---------- Source

In both farming and programming, we have the same pattern. Every industry is getting upturned by wizards finding ways to coax rocks into thinking. It used to be that your phone, calendar, and photo album were different things, now these things sit a thousand miles away, and ride a beam of light across the surface of the earth to land inside your pocket.
Software continues to eat like a dragon incorporating the world itself and converting warm bleeding hearts into cold steel. The thesis of one of the greatest VC firms in the world Andreesen Horowitz is “software eats the world.”
But consumption may not be the best analogy. What software does is it extends the reach of individuals. This is the what the The Sovereign Individual promises. This small minority become the sorcerers of the future. They will cast digital spells over the physical world. With a few taps of their fingers, they will move mountains. And when Neuralink arrives, even a tap would be too brutish. We will think things, and they will be done.
Nikola Tesla prophesied digital communication. People since him have prophesied that we’d have mobile telephones (as a pita in your pocket) long before we were even close having the technology to make it happen. Metropolis, from the cover image of this post is from a movie released in 1927. Before then, golem, is an even older conception that traces back to the Bible. What we now fear has been prophesied again and again for millennia.
People correctly understand that as we build new machines, we have to oil and repair them. We use machines to do things for us, but then we become beholden to these same machines. But we need to be careful. Hair is not the hair follicle. We imagine hair products make our hair better, forgetting the supply chain. Technology mediates our relationship with nature. But money mediates are relationships with other people. You could think of money as one of the simplest tools for abstracting human effort. Money is almost spiritual. You can hold coins in your hand, but that’s not exactly the money. The money you have in your bank account is nothing more than a digital entry on a computer. But you have a computer, and you can also put a digital entry on it. What’s the difference? The physical medium of exchange is as much a part of money as a church building is to the faith. Everyone who goes to church understands it’s not about the building. The building is a vessel for {god}. And in the same way that a building has affordances and helps to structure human behavior, so does money. You could even say (poetically) that capital wants and prefers some things over others.
For example, money likes to be scarce enough to be valuable. If it’s not scarce, currency grows into a monster, eating into the value of everyday things until you cannot afford toothpaste. Abstractly, money doesn’t like to sit still. Money that isn’t traded is money that also has no value. If you have a million dollars and you’re stuck on an island and nobody knows you’re there, you might as well be broke.
If Tesla and technologists could make predictions about how technology would go, is that as deep as prophesies go? Is there a way to prophecy at a deeper level? What I’m getting at is that technology and physics isn’t everything. Suppose you go back 1000 years and you have to bring them something from the future that would help them.

--------------------

*Exercise aim*. Please carry on the essay above about technology, money, and prophecy, picking up right after its last sentence.

---------- Data provided

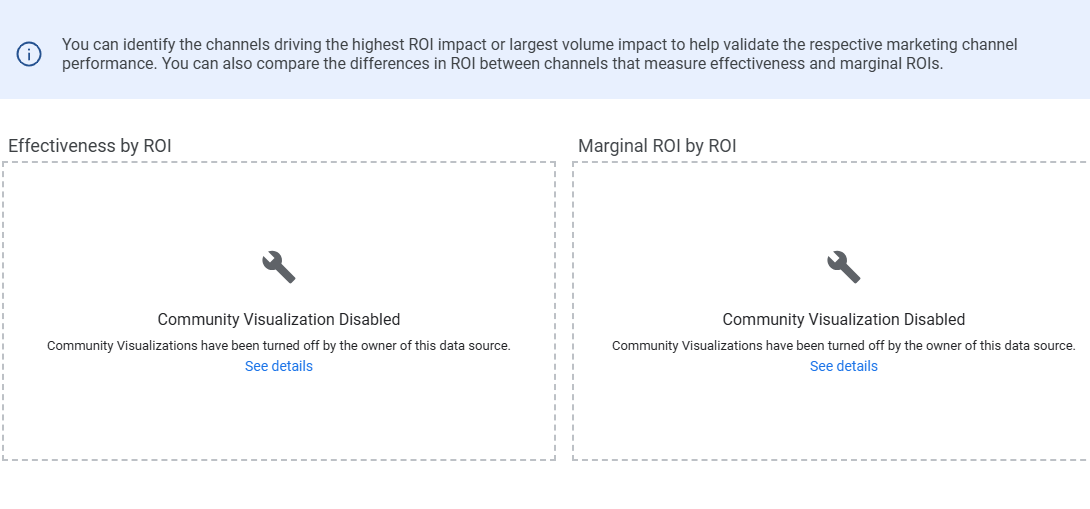
Task: Click the turned-off message in Effectiveness panel
Action: (278, 346)
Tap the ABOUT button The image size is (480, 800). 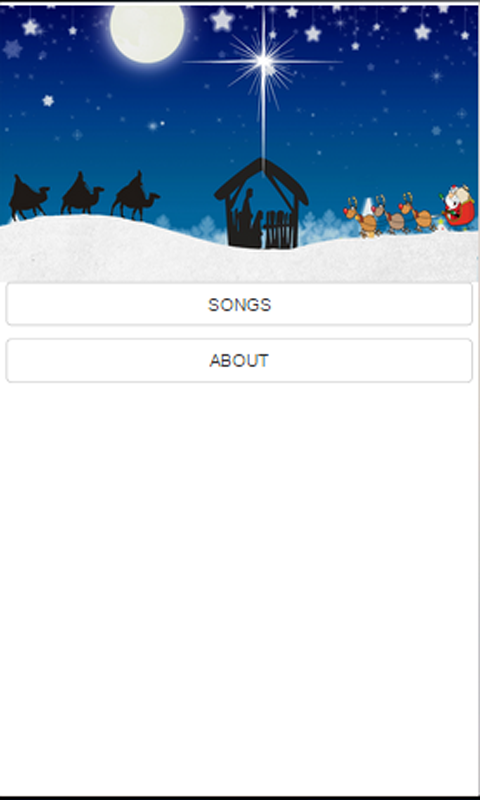[x=239, y=360]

--------------------

*Written response*.
We imagine that bringing modern technology would impress them. It would if you could bring the rest of modernity along with it. Otherwise, you give them a gimmick that once broken cannot be fixed. You see—before you have a phone, you need to have someone else to call.
Tech needs customers. Many ideas just don’t make economic sense because the upfront capital wouldn’t make it worth it. This should be obvious. Say you’re a barber. Are you going to buy a barber’s chair if you only ever have a single customer? In theory, making your product scarce will make it more valuable. In practice, you’d be a shitty barber, and the few who do get their hair cut by you would be disappointed. Everywhere you look, you depend on scale. Even when you want to make something scarce, you find yourself making the rare thing with commodity tools, and when you’re taking a break, you take a bite using a commodity fork. Maybe after a decade of cutting hair and becoming famous for it, you invent a new style and only give that style to a single person.
Even when you look at famous works of art, the reproductions in newspapers, books, magazines, and online add to the value of an item by increasing the number of people aware of the artwork. The Mona Lisa would be worth far less if nobody knew about it. Even if the work itself could be made secret, its value would still gain by having more people know that the work is secret. Secrecy means little if nobody cares. And to get people to care, you first have to make them aware, and to do that, you need mass media. And if you don’t have mass media, you need people to care enough to share the info by telling others. So even without mass media, you still need the technology of language that many people already use. You. simply. cannot. get. away. from. scale.
The entire reason for automation is not just so a couple people can wield their power over the world like a witch over her orb. Another example. You’ve got the iPhone or some other smartphone. Making one of them would be almost useless because everything that’s interesting on that phone is something someone else created. The phone is not interesting on its own. My point is that you can’t just make one phone. You have to make millions of them. And in order to make that many, you need enough people who could make use of it. And if everyone is farming all day and they don’t have electricity, they’re not going to get much use out of it. Everything is contingent on scale.
Though {god} is often defined as being everywhere, omnipotent, and omniscient, capital is His contender. His contender is the all-seeing state, the god of selection bias. Capital wants to be universal, and smooth. When it discovers a discontinuity—or a gap—capital flows to fill it. We can give capital eyes with every security camera we install. We can never have enough eyes.
In order for people to agree on things broadly enough for economies of scale to take off, you need to have social technologies. You can’t go back a thousand years, hand them a book of equations, and hope this will propel them into the future. No, if your town of 10,000 can hardly get along with the next town of 10,000, it doesn’t matter what technology you start with. We can send them an iPhone. We can teach them how it works. None of this will be any good. They will sooner kill you for bringing such sorcery into their lives. We can spend unlimited amounts of money to teach them and train them on the technology. But as long as their potential market for their products doesn’t extend past 10,000 people, they’re not going anywhere.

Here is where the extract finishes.